> _Exercise instructions_
Collect all lines below with the string "help".

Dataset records
-------
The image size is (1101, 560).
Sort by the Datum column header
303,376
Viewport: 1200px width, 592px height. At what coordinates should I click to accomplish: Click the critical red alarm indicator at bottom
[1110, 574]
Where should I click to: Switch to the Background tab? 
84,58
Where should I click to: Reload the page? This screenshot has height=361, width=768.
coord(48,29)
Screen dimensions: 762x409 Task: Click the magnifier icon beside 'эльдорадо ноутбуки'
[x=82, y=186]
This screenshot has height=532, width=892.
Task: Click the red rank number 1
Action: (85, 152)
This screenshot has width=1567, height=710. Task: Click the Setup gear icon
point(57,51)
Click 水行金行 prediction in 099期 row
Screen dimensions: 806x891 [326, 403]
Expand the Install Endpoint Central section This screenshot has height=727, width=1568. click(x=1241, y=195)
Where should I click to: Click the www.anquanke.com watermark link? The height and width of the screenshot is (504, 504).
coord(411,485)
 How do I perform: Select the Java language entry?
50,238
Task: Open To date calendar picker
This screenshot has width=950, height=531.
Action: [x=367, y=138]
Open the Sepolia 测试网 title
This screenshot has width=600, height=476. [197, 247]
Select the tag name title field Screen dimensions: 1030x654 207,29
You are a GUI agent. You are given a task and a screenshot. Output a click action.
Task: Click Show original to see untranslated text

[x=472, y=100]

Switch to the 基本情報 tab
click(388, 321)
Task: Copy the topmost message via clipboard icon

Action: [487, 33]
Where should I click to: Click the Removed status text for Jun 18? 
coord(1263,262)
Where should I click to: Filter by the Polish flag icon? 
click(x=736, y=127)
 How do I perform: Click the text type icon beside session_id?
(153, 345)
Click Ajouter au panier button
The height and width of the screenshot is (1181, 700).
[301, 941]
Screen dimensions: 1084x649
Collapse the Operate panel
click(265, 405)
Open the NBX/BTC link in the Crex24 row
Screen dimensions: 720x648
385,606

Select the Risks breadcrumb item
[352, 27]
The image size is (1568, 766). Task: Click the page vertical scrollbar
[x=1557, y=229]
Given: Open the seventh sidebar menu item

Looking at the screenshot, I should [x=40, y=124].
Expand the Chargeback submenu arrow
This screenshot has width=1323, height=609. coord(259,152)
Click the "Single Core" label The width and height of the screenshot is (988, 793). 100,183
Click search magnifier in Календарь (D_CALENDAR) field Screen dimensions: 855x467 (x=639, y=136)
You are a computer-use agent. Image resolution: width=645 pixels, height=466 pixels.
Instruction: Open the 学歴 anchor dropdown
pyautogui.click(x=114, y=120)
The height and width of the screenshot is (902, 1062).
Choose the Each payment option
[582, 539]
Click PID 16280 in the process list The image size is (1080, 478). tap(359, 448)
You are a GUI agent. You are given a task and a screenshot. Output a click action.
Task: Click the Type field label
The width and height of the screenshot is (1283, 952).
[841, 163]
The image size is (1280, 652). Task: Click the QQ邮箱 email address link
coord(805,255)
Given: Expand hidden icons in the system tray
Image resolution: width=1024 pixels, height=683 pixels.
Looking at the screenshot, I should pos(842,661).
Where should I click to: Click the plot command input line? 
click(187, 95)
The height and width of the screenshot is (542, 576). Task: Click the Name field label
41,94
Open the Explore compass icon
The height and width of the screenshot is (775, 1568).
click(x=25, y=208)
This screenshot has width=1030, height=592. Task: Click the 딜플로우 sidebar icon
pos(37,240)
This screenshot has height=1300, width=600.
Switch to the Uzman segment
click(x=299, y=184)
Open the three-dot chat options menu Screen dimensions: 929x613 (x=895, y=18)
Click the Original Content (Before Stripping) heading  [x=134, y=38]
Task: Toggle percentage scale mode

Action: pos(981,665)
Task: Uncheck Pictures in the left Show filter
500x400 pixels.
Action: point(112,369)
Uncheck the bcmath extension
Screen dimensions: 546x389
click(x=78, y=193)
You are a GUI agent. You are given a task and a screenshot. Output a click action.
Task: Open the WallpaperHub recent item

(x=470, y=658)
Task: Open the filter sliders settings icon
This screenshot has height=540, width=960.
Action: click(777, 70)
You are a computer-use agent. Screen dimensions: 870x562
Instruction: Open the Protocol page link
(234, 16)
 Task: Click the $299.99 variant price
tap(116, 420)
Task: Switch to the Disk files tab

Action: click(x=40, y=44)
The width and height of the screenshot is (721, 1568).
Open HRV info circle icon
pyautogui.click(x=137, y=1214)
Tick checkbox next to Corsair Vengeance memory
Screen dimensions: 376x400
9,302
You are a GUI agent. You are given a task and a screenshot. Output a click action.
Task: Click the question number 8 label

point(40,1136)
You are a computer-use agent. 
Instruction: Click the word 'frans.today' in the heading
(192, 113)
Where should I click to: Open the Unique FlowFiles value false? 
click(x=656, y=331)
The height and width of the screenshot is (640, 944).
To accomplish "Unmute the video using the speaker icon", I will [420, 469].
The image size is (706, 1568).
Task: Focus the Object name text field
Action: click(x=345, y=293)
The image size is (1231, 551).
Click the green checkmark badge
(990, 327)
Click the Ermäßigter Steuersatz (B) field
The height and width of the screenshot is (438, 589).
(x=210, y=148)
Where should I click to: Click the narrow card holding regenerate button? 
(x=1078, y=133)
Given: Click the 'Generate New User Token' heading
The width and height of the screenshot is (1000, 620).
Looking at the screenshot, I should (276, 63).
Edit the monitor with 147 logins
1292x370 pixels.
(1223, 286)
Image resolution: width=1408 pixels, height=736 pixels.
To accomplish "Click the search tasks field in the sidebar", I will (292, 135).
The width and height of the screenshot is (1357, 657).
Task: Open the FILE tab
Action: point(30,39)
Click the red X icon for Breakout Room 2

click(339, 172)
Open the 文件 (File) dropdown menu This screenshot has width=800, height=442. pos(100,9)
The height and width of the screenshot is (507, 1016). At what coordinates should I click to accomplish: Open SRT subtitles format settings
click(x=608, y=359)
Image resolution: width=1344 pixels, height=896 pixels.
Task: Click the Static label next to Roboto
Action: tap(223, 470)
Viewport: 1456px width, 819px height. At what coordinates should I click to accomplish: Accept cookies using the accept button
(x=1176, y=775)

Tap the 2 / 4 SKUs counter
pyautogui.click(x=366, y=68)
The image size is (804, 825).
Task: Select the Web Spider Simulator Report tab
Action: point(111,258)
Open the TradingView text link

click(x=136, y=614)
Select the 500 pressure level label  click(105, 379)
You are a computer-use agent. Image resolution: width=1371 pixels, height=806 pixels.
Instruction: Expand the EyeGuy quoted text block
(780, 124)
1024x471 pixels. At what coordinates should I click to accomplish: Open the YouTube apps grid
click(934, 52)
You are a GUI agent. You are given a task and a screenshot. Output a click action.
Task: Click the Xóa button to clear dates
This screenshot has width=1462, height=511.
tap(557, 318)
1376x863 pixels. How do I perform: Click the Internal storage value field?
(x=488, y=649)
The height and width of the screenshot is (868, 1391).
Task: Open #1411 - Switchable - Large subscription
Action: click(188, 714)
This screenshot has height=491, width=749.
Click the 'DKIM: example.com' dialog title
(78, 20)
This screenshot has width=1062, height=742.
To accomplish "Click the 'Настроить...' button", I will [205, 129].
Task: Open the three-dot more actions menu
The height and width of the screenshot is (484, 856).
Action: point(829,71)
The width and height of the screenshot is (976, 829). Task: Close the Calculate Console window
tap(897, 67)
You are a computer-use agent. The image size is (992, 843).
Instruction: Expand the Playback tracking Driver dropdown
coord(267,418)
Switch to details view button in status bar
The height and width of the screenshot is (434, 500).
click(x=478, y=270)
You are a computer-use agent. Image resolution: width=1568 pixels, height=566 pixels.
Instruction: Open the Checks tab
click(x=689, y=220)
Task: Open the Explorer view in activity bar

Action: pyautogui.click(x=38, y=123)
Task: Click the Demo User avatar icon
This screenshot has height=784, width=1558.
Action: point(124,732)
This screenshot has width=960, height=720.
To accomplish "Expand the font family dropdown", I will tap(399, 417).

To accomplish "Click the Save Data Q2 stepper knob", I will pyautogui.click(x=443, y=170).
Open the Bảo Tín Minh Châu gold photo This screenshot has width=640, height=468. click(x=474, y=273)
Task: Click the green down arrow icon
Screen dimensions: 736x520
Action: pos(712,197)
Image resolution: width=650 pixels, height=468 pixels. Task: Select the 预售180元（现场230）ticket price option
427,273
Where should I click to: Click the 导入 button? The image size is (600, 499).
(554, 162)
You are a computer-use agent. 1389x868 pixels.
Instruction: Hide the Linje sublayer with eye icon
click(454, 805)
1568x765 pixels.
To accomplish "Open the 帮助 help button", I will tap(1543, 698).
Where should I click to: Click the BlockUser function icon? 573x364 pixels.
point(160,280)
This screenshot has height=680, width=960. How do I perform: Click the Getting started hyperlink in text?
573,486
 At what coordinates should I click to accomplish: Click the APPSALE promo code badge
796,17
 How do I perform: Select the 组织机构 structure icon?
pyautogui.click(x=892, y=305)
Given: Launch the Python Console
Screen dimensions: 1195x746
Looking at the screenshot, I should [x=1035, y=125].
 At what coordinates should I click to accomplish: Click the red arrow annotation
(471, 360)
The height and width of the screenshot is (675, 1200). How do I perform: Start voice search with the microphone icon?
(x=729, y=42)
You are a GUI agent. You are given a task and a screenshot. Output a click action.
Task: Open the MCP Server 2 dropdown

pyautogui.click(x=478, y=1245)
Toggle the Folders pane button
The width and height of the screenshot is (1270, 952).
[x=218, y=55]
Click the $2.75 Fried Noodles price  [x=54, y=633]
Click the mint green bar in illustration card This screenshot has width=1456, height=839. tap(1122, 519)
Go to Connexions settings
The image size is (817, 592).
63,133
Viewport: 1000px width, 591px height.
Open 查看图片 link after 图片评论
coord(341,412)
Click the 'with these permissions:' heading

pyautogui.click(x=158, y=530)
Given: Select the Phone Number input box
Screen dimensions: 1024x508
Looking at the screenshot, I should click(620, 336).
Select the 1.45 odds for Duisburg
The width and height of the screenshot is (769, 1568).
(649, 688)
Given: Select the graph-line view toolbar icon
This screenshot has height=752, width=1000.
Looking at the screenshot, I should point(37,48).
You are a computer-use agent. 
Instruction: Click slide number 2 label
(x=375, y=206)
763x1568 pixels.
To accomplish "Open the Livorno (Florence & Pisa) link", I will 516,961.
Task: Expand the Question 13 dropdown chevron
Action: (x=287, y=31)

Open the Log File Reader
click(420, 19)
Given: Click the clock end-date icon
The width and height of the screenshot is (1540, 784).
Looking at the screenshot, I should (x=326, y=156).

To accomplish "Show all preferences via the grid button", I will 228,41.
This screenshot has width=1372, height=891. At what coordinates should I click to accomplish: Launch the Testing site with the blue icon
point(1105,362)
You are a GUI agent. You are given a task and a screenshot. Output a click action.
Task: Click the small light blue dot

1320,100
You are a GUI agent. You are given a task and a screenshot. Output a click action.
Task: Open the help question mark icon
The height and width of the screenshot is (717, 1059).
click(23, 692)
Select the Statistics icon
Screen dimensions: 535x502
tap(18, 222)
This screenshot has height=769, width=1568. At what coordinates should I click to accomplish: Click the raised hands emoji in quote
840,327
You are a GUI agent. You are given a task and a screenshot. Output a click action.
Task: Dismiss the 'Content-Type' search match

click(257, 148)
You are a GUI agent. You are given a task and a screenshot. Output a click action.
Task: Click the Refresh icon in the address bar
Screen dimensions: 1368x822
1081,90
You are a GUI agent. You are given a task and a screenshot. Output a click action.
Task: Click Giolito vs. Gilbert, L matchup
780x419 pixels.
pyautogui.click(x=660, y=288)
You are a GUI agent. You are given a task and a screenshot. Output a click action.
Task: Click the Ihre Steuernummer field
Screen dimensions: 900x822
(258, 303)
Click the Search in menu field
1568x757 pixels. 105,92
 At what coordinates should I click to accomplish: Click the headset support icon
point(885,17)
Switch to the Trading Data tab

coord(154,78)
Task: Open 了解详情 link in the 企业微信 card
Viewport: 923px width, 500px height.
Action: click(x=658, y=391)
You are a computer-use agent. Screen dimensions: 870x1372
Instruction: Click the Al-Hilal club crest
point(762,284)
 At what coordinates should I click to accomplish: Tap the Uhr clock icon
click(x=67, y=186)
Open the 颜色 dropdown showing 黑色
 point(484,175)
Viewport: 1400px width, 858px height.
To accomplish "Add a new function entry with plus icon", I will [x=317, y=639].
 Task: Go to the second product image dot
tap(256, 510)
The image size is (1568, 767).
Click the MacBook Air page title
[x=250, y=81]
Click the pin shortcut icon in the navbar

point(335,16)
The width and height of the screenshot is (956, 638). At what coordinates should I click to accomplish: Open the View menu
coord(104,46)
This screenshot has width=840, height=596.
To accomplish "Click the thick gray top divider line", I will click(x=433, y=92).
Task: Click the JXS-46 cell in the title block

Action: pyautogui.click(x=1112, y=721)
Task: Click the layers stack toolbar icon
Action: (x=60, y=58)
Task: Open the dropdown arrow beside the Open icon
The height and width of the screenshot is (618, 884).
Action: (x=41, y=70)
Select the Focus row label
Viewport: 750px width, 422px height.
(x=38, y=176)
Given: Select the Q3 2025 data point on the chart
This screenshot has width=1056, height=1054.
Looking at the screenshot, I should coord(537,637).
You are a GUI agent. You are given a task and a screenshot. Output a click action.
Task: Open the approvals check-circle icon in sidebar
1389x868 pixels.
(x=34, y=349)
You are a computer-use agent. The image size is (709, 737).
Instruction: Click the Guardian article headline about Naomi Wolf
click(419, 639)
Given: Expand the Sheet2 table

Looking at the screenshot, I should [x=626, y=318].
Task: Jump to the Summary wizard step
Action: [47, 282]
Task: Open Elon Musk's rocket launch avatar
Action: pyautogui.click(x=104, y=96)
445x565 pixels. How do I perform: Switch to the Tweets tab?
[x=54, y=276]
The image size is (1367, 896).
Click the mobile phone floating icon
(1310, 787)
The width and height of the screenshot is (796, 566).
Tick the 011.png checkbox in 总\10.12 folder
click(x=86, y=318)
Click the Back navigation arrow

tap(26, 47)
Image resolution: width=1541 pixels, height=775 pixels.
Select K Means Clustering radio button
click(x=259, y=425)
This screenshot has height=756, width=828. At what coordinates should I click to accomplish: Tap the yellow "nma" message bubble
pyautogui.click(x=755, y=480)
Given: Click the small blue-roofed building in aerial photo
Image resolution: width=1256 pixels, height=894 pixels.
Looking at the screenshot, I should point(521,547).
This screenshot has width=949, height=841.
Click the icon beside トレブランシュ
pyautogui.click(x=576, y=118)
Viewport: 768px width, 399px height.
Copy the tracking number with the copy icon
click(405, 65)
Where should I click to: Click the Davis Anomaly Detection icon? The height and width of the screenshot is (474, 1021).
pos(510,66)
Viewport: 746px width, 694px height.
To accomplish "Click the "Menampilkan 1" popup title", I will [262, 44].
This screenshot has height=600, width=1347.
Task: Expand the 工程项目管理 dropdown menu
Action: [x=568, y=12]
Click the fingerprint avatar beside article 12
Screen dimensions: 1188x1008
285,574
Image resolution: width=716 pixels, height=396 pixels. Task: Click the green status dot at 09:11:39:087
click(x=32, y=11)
-------
> _Solution to the problem_
To accomplish "Open the 帮助 help button", I will tap(1543, 698).
Task: Open the help question mark icon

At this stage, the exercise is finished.